Lydie Arickx "Un genou en terre"

Du 01 février au 29 mars 2003

DONC

Il y a Lydie, il y a Arickx.
Donc, le corps revient en force. Donc, il retrouve l’usage de son sang, de ses sens, de sa brûlante et convulsive identité. Donc, il n’est plus une dépendance de la Raison, de la Théorie, de la Machine à en commercialiser les apparences. Donc, le corps, par troués et torsions conjointes, sort de sa longue nuit d’objet. Donc, avec lui, on n’est plus à l’enseigne de la pornographie, des défilés de mode, des vantardises vénales.
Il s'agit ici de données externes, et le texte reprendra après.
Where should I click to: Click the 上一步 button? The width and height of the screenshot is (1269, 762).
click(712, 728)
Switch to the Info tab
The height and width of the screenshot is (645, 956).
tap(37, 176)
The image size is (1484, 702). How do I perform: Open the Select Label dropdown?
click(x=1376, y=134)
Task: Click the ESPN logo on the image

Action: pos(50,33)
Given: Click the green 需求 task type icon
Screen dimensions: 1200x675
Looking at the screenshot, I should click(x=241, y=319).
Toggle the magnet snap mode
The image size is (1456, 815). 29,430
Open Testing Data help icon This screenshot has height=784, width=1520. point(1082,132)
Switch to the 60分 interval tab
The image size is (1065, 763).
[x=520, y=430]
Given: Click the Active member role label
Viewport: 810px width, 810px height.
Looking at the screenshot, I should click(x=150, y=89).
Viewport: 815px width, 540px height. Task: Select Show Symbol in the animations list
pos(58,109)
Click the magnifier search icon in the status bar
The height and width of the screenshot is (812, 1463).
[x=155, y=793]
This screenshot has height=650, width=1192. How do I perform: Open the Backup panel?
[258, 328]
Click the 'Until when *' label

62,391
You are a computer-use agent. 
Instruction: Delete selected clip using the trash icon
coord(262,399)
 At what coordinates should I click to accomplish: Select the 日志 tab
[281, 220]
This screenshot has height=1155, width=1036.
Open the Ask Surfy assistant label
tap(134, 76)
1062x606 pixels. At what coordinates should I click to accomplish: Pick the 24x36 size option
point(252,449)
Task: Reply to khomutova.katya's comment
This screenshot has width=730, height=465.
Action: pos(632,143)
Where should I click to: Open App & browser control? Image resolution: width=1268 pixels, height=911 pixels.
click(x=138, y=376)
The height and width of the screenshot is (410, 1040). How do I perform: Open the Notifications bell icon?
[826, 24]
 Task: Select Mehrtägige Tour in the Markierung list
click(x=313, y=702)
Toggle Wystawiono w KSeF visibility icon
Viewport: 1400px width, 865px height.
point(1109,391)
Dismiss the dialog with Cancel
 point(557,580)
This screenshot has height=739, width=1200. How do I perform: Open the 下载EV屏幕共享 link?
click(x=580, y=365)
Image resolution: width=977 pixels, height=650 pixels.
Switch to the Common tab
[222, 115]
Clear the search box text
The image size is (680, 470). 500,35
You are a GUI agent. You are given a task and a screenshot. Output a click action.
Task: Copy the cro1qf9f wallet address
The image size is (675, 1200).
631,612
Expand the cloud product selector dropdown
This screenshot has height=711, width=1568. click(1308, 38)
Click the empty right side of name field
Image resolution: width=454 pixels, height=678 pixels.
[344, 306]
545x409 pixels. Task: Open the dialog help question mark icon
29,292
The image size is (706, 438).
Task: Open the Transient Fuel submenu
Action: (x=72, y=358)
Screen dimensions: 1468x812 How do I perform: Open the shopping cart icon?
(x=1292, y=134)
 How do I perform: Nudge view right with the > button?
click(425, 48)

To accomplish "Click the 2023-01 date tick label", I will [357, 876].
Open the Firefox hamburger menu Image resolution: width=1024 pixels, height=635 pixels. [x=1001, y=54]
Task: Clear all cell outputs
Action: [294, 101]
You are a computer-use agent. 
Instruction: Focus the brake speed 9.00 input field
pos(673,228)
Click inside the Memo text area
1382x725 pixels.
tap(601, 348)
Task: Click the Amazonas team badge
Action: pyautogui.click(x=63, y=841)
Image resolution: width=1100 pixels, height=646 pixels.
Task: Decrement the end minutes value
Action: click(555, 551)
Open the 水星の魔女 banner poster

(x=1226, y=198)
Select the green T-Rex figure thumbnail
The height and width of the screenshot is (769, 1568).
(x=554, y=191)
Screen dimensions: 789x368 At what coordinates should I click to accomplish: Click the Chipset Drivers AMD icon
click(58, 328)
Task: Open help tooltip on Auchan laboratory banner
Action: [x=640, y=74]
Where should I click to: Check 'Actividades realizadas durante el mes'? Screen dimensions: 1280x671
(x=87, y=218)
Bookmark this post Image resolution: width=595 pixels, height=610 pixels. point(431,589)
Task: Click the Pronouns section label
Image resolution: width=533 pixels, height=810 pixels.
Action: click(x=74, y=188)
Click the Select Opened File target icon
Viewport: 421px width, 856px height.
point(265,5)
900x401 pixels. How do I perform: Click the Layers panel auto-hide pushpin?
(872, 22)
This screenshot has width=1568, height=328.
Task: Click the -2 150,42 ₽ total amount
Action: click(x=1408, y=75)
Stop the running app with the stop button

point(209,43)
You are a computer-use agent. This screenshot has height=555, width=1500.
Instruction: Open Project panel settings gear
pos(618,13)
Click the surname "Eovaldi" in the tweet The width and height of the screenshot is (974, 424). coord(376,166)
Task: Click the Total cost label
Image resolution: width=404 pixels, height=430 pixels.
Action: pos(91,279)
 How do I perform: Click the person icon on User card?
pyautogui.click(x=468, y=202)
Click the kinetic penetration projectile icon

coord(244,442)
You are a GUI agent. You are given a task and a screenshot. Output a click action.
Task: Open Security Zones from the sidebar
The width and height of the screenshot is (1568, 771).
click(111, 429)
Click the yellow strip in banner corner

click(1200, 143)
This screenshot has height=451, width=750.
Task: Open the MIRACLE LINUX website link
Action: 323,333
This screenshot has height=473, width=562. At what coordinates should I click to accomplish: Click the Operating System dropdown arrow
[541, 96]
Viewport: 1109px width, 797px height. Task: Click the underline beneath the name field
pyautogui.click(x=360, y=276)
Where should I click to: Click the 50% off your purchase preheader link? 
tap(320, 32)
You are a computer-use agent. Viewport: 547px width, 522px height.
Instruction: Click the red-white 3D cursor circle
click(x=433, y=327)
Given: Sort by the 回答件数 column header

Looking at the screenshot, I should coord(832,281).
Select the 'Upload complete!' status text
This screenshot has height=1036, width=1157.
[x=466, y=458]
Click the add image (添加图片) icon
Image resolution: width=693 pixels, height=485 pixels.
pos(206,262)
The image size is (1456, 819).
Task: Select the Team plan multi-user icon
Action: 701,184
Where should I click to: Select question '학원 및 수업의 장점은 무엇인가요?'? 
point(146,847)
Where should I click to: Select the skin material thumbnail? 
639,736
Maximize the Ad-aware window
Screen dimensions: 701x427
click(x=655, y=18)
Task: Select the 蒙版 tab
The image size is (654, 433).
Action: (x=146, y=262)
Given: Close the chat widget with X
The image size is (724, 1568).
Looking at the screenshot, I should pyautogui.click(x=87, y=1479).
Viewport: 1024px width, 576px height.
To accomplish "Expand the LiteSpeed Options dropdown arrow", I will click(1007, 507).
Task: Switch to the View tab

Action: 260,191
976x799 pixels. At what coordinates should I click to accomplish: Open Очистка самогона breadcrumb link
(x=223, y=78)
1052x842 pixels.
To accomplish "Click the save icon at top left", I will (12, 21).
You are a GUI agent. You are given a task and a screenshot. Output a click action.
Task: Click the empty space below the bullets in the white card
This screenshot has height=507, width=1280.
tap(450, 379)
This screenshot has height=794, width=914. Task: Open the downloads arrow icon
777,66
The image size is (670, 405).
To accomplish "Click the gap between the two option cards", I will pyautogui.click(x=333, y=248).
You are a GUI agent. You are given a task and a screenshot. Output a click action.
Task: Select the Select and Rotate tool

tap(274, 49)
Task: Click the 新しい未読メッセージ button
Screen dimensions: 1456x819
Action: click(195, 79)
Donc, il nous montre à nouveau son privilège d’être un abîme, son abondance des origines, sa vertu fondatrice. Donc il est dans sa vérité de corps créateur de valeurs, de savoirs, de révélations. Donc, il s’ébroue comme animal pour bondir comme humain. Donc, il est un chaos capable de lumières. Donc il est un gisement de douleur et de grâce qui ne demande qu’à nous éclairer de ses pulsions civilisatrices, considérablement ensevelies, à l’état de maudites. Donc, ce corps cesse soudain d’être un vertige analphabète. Donc, soudain, il nous ouvre son grand livre tellurique. Donc, il existe, tout au fond de nous, au moins comme brouillon, ce livre dont j’imagine que les pages ruissellent encore de la boue des commencements du monde et nous promettent une renversante lisibilité de l’être. Donc, c’est bien notre époque qui nous désapprend à écrire de tels livres, trop dangereux pour la vieille et dogmatique et cérébrale idée qu’elle se fait du progrès. Donc, notre époque est bel et bien une déshumanisation à l’œuvre. Donc, il s’agit de toute urgence, de dévorer du regard l’œuvre de Lydie Arickx. Donc, quand elle me dit que l’homme moderne devrait, par humilité, mettre un genou dans la terre, je comprends ce que cela signifie. Donc, je vibre. Donc, je rugis, avec elle, cette prière exacerbée mais visionnaire.